First Thoughts on Year A Epistle Passages from the Lectionary

Pentecost 10

William Loader

Pentecost 10: 17August  Romans 11:1-2a, 29-32

This is the third time we dip into Paul's struggle with the objection that his gospel entails betraying his heritage and his nation. We take it up again at the point where he asks whether God has abandoned Israel (11:1). His answer is a resounding: no. But at first his answer is somewhat limited: he is an Israelite (11:1). He means: he has not been abandoned. Jews like himself who have responded to the gospel are a remnant of Israel who have listened to God. He goes on in 11:2b, beyond our passage, to cite the example of Elijah, who felt depressed because everyone had forsaken God (11:2b-3). This was not, in fact, so in Elijah's time, as Paul points out (11:4). In his day there are Jews like himself who have responded and are a remnant in the same way.

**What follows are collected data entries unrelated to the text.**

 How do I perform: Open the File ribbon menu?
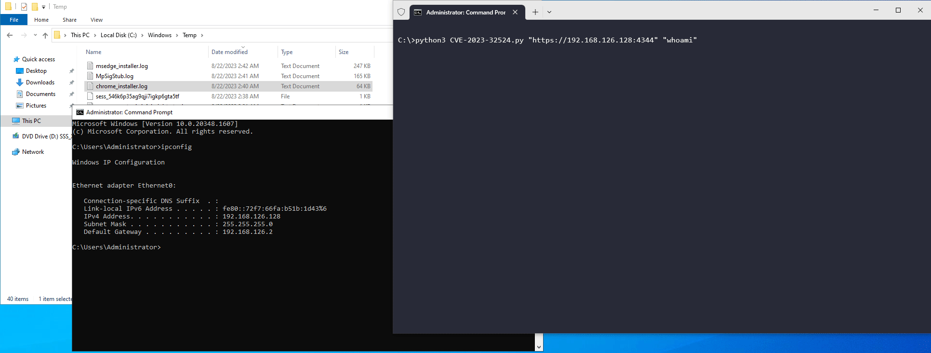click(x=14, y=20)
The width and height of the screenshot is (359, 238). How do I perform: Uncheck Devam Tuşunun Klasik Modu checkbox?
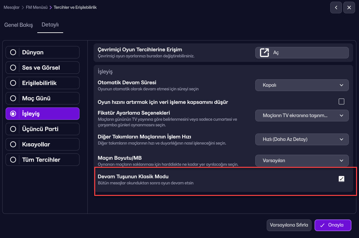[x=341, y=179]
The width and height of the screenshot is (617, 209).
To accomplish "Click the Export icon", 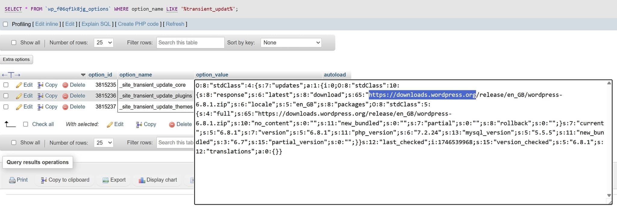I will (x=105, y=180).
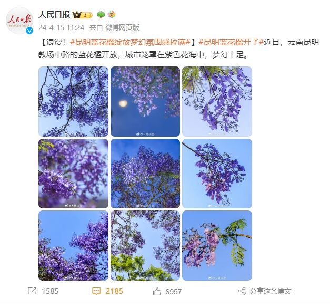The image size is (330, 307).
Task: Open bottom-middle photo with green leaves
Action: 145,245
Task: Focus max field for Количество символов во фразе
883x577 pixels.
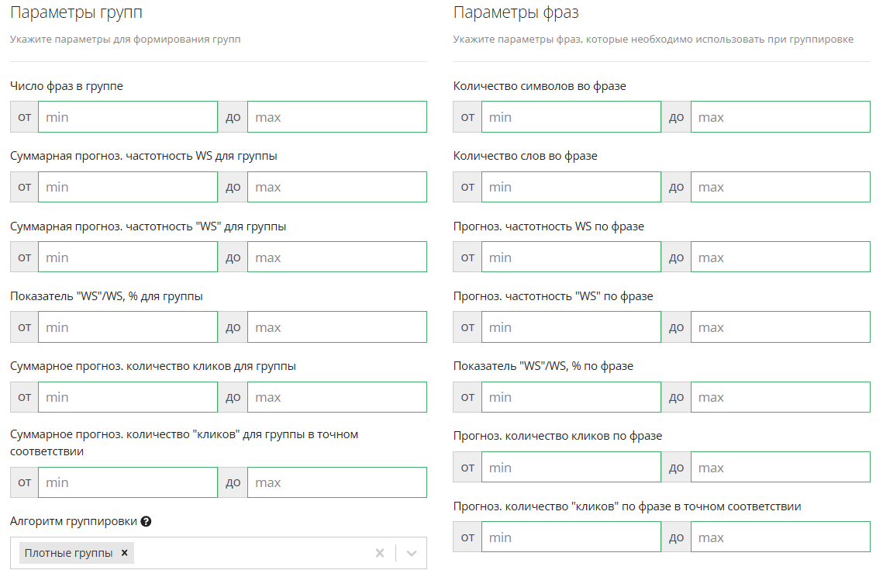Action: (x=780, y=117)
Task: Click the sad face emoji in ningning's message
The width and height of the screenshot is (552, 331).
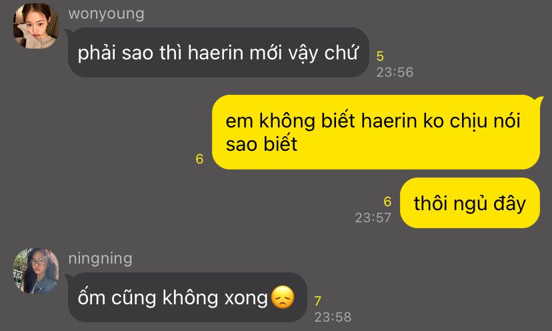Action: [283, 298]
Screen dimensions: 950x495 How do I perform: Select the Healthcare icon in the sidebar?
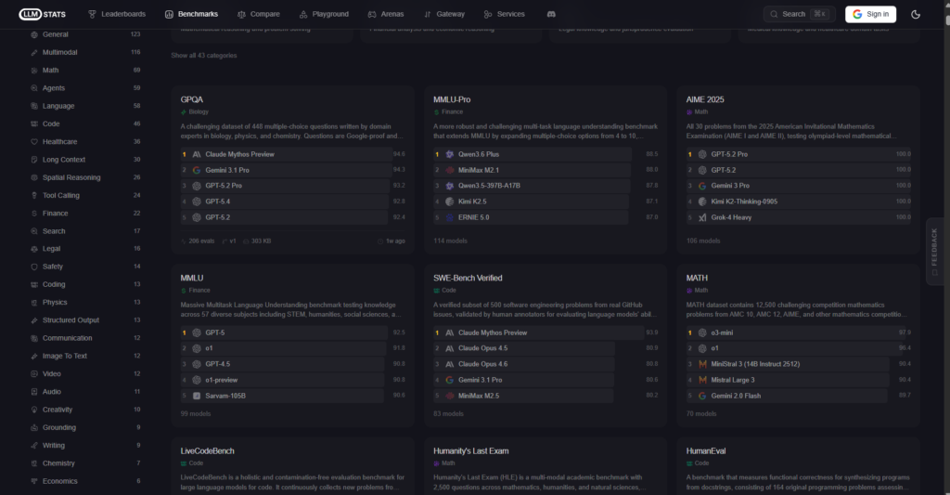(x=34, y=142)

That, however, is only a partial answer. What irks his opponents - and apparently also unsettles Paul - is the notion that all the rest could be thought of as abandoned. We see hints of this already in his words in 11:2a: "God has not abandoned his people whom he foreknew". The words, "whom he foreknew", allude to God's choice of Israel. That is a major issue. Paul is not so much thinking legally as ethically. How can God choose people and then write them off? His answer about a remnant is not an adequate answer and he knows it. Nor really is his next argument in 11:11-24, which suggests God has been controlling what had happened, deliberately causing Israel to reject Christ, that is, hardening them, so that the gospel would go to the Gentiles. Paul is scraping the bottom of the barrel. It also gives him a chance to caution Gentiles in Rome not to become arrogant and for that he employs the image of the root stock and the graft. Paul's understanding of God leads him to try such explanations.

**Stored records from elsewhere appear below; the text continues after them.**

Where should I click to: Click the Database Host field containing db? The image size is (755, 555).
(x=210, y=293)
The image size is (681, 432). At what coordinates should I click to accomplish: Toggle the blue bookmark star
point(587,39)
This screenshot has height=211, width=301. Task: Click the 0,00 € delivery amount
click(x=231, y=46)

But ultimately what drives Paul's thought is less his theism and the need to rationalise events to show God is in control - after the holocaust that has become very problematic - but rather his notion of God as compassionate. It reminds us of Hosea 11: how can God give up Israel? There the image of the caring parent is used. Here, Paul reaches the climax of his struggle with the issue by asserting hope. He has no idea how - it is "a mystery" - but he insists: all Israel will be saved (11:25-26). It is a great pity that we skip these verses. Paul finds it hard to believe that God could ever write Israel off and he knows the answer is not really to say: well, Christian Jews only will be saved.

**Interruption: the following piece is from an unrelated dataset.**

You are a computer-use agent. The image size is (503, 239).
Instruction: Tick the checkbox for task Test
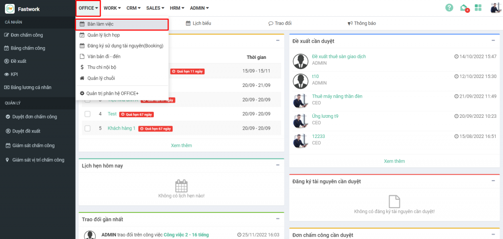click(x=87, y=114)
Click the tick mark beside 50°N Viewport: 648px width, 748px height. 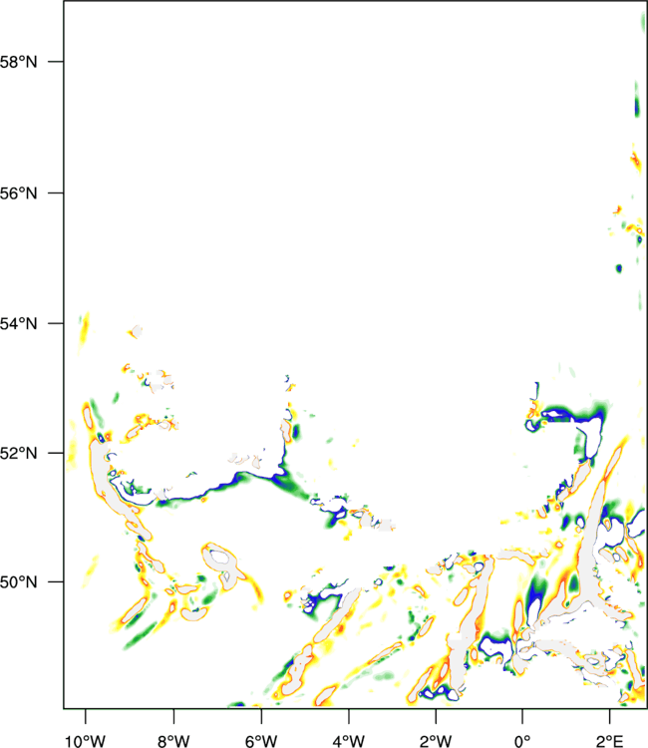[x=56, y=581]
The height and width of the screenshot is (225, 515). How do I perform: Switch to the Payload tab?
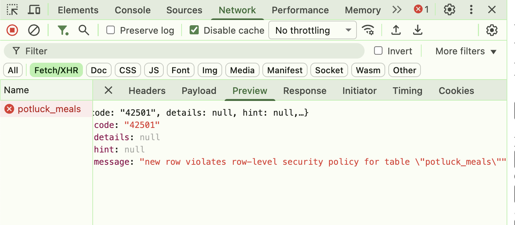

We see here an understanding of God that senses the incoherence between speaking of love and grace in the present and speaking of permanent rejection (and punishment) in the future. Christians have mostly lived with this incoherence and it helps explain the incoherence of much that Christians have done throughout history: espousing love and espousing hate simultaneously, even making it the basis for evangelism through threat and for atonement through seeing Jesus' death as the buying off of God's unrelenting hate (or rejection) by having it imposed only on Jesus. These are crude notions which have the effect of legitimising hate. Paul prises open new possibilities by suggesting God continues to be characterised by grace even into the future and so cannot abandon Israel, any more than a good parent would abandon a child.

Our passage (11:28-32) brings these thoughts in summary. God's gifts (gifts of grace) and God's choice in love of a people must remain valid (11:29); not on legal grounds but on the grounds of God's being. God's compassion always has the last word according to Paul (11:30-31). Even when he embraces a belief in God as somehow in control of the fact that all disobey, the end game is love (11:32). What a wonderful vision: God wants to have compassion towards all people - and will! How appropriate then that he lifts us beyond reasoned reflection to doxology in 11:33-36, which, alas, fall outside our passage. In the end - in and through all there is God! And God, in the end, is the God of compassion!